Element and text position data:

* start *

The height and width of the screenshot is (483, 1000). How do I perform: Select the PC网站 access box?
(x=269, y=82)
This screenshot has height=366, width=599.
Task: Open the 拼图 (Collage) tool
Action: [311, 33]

* end *

**Instruction**
Locate each line of the data above that contains the word "height", and copy those lines.

**Task response**
The height and width of the screenshot is (483, 1000). How do I perform: Select the PC网站 access box?
This screenshot has height=366, width=599.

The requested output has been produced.